Josef Fritzl confessou crimes de rapto e incesto

O homem que manteve, ao longo de 24 anos, uma relação com a filha em cativeiro confessou em tribunal os crimes de rapto e incesto, admitiu ter culpa nas acusações de coerção e violação, mas garante não ter culpa dos crimes de escravatura e homicídio.

RTP /
O acusado declarou inocência em dois dos seis crimes de que é acusado Helmut Fohringer, EPA

Na primeira sessão do julgamento de Josef Fritzl, que decorre em St. Poelten, a 65 quilómetros de Viena, foi visionado um registo vídeo, com um depoimento da principal vítima, a sua filha Elizabeth Fritzl.

O depoimento, que dura 11 horas, será "difundido em pequenas partes ao longo do julgamento", referiu o porta-voz do tribunal. Elizabeth foi a única vítima a responder às questões colocadas pela procuradora e pelo advogado do acusado. O depoimento vídeo foi escolhido como forma de protecção da testemunha, que quer evitar contacto com o seu violador.

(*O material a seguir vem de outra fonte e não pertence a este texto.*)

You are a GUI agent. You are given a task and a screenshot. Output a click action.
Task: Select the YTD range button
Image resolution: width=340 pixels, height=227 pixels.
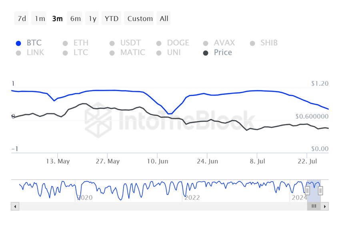point(112,18)
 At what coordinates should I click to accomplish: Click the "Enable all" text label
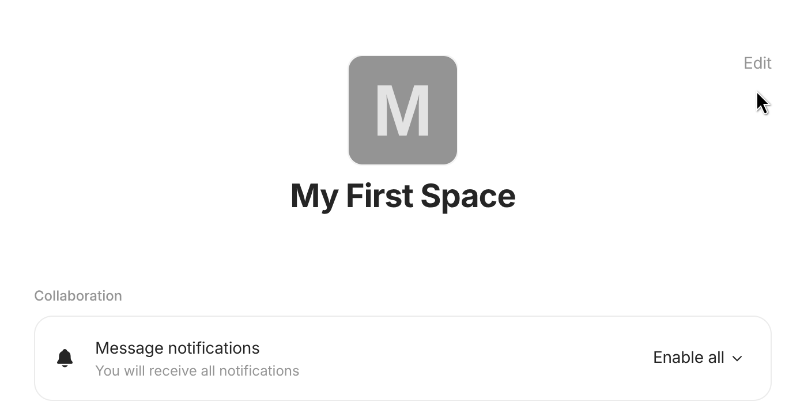point(688,358)
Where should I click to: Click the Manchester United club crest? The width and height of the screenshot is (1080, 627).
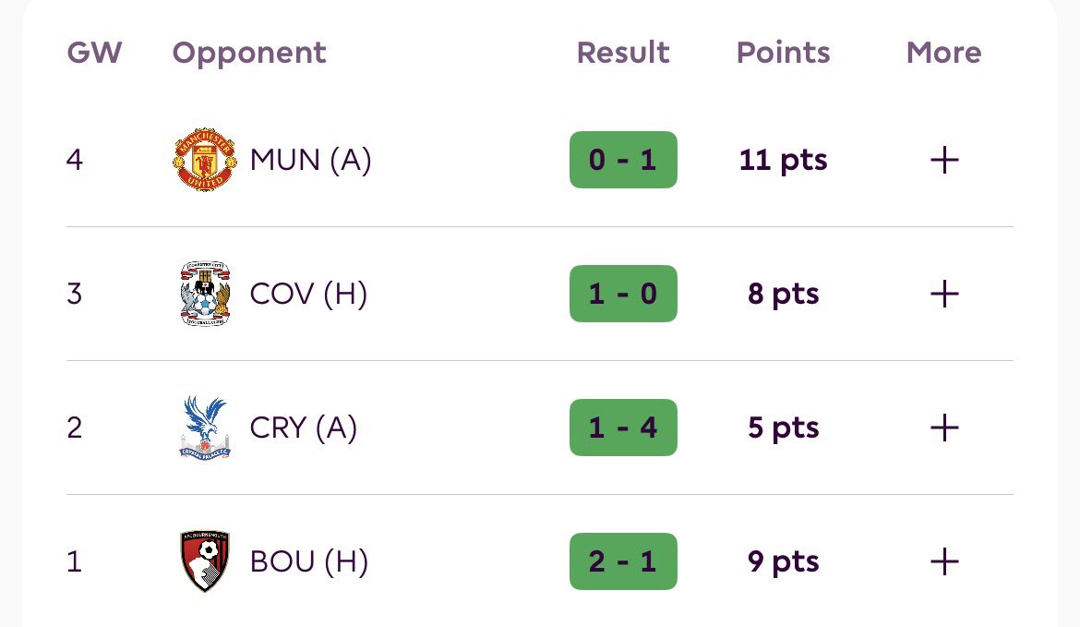(x=205, y=159)
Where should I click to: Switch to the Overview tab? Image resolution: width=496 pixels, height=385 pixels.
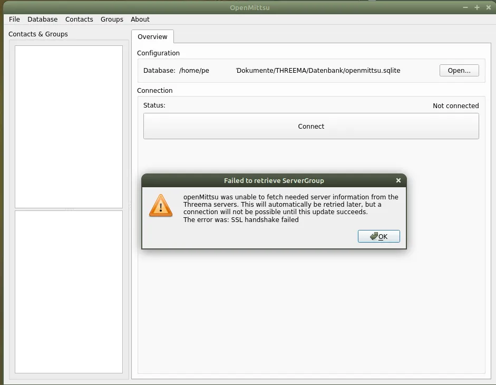(x=152, y=37)
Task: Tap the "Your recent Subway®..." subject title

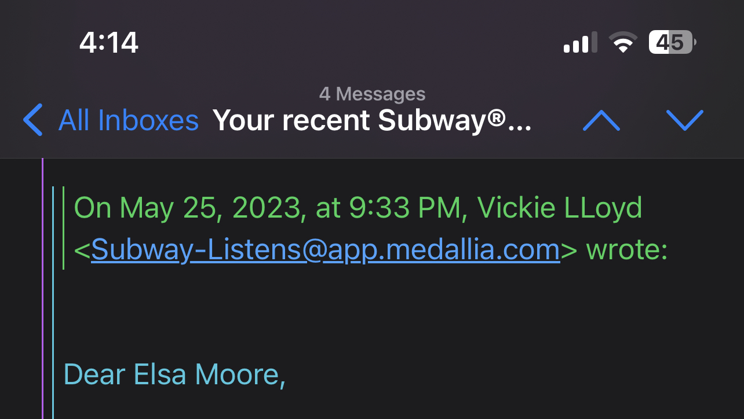Action: pos(371,120)
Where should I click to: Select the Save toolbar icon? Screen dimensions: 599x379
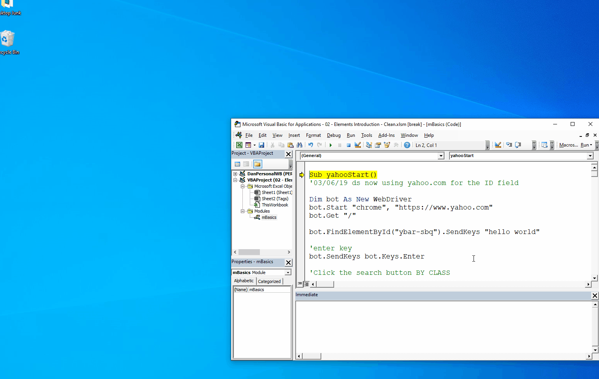coord(261,145)
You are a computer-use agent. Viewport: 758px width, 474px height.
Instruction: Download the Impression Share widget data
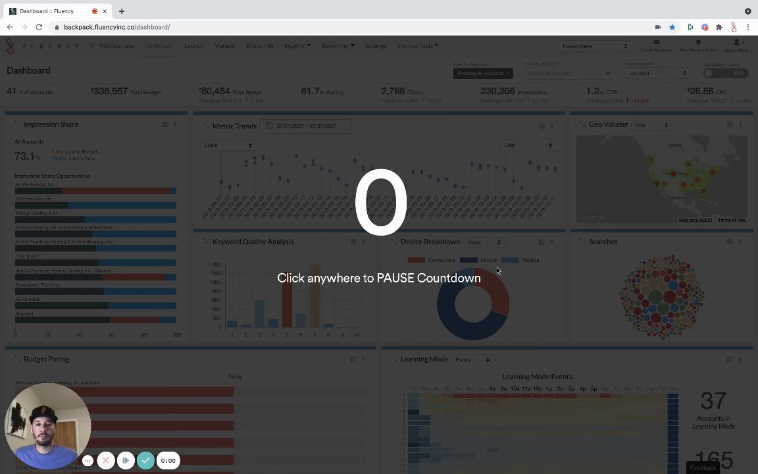175,124
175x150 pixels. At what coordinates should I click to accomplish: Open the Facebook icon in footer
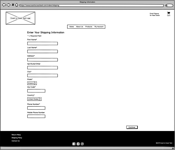pyautogui.click(x=74, y=144)
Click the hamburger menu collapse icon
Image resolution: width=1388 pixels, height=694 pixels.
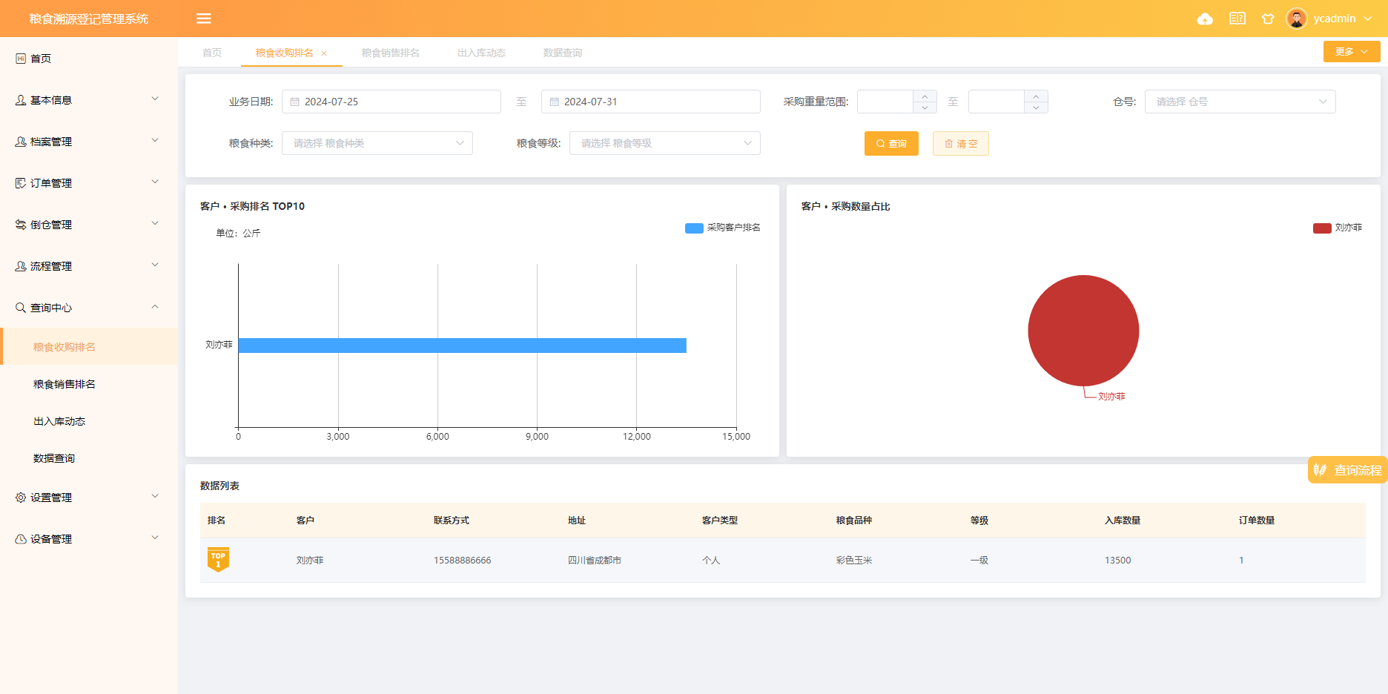pyautogui.click(x=204, y=19)
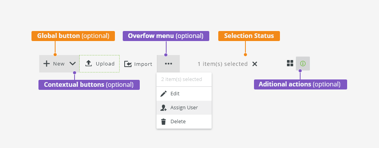Image resolution: width=379 pixels, height=148 pixels.
Task: Select Assign User menu entry
Action: tap(184, 107)
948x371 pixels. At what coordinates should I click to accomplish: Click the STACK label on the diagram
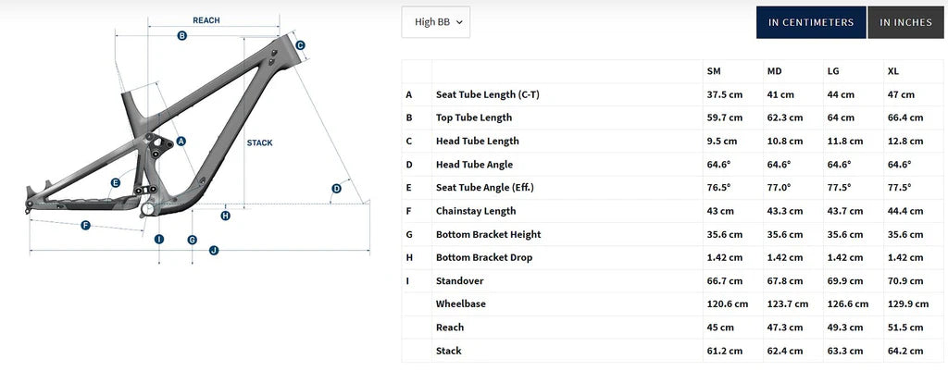tap(259, 142)
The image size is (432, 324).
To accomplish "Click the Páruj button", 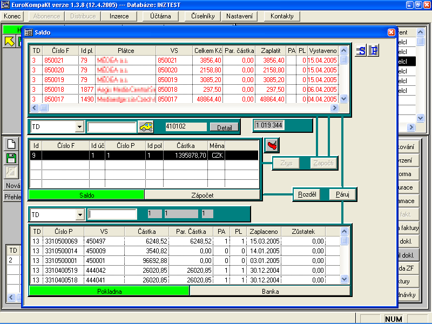I will pyautogui.click(x=342, y=194).
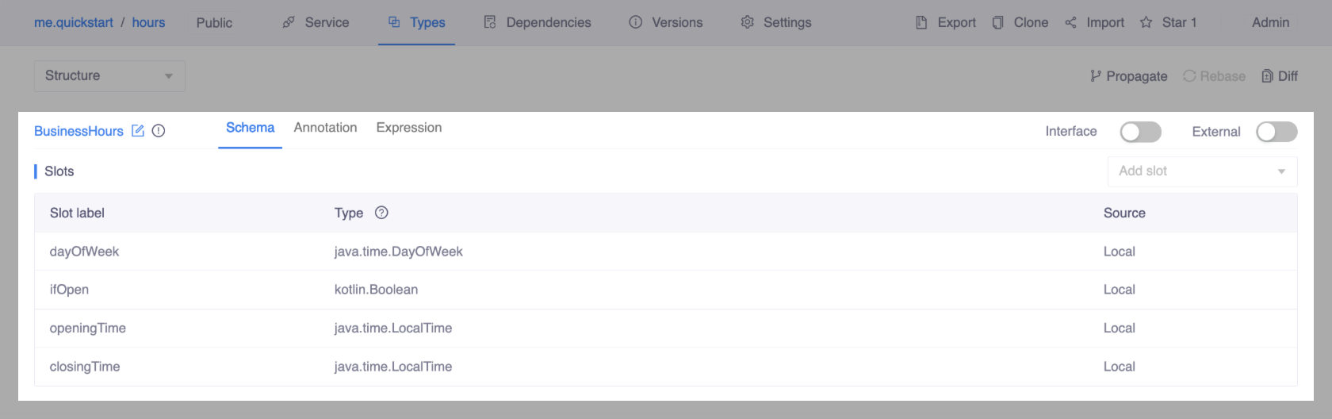Screen dimensions: 1332x419
Task: Open the Dependencies menu item
Action: coord(538,22)
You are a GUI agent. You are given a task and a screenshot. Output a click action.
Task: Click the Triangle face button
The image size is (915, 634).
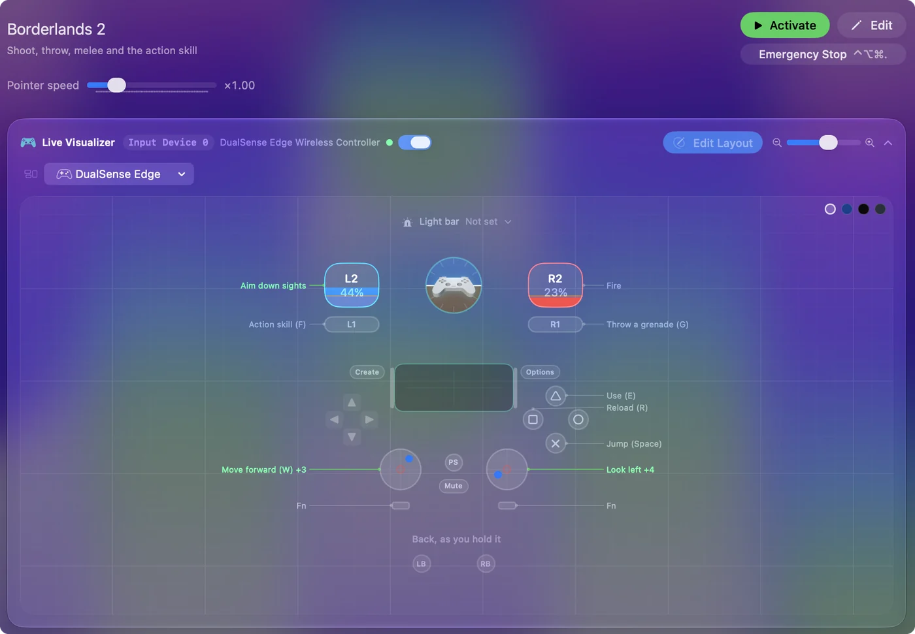click(x=556, y=396)
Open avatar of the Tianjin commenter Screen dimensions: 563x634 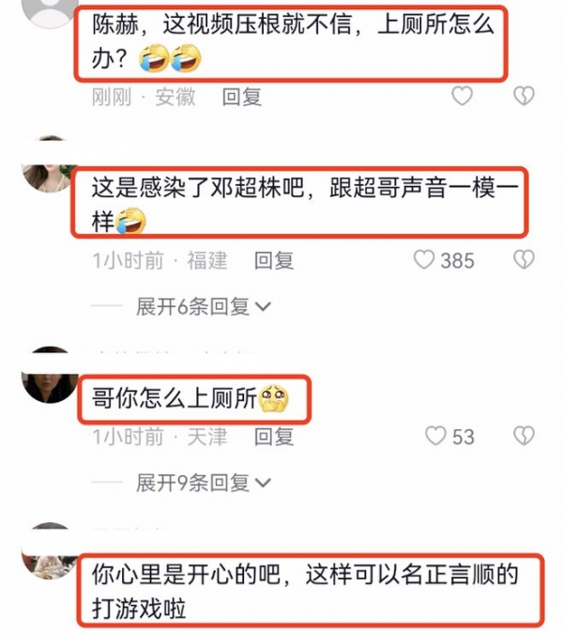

A mulher, agora com 42 anos, foi raptada pelo pai em 1984 e fechada numa cave, sem janelas, com 1,70m de altura, até Abril do ano passado. Durante os 24 anos que passou em cativeiro, Elizabeth foi constantemente violada. Os testes de DNA provam que Fritzl é pai das seis crianças vivas que Elizabeth teve, sem qualquer ajuda.

Uma outra criança morreu, em 1996, dois dias e meio após o parto, alegadamente por falta de cuidados. O Ministério Público acusa o homem de homicídio por negligência do bebé. O pai/avô não terá procurado ajuda para a criança, cujo corpo incinerou numa caldeira.

A mulher de Fritzl (e mãe de Elizabeth) e os seis filhos da relação recusaram testemunhar. As restantes quatro testemunhas no julgamento são especialistas. Um médico neonatologista irá ser interrogado relativamente à morte do recém-nascido. Um psicólogo irá responder sobre o estado psicológico do acusado. Dois outros técnicos vão esclarecer sobre o sistema electrónico de segurança das portas do anexo.

O austríaco, de 73 anos, acusado de seis crimes, incorre em prisão perpétua. Quando interrogado sobre a sua infância, Fritzl disse que não tinha amigos e que as suas relações com a mãe eram "muito difíceis".

A sentença deverá ser conhecida até ao final da semana.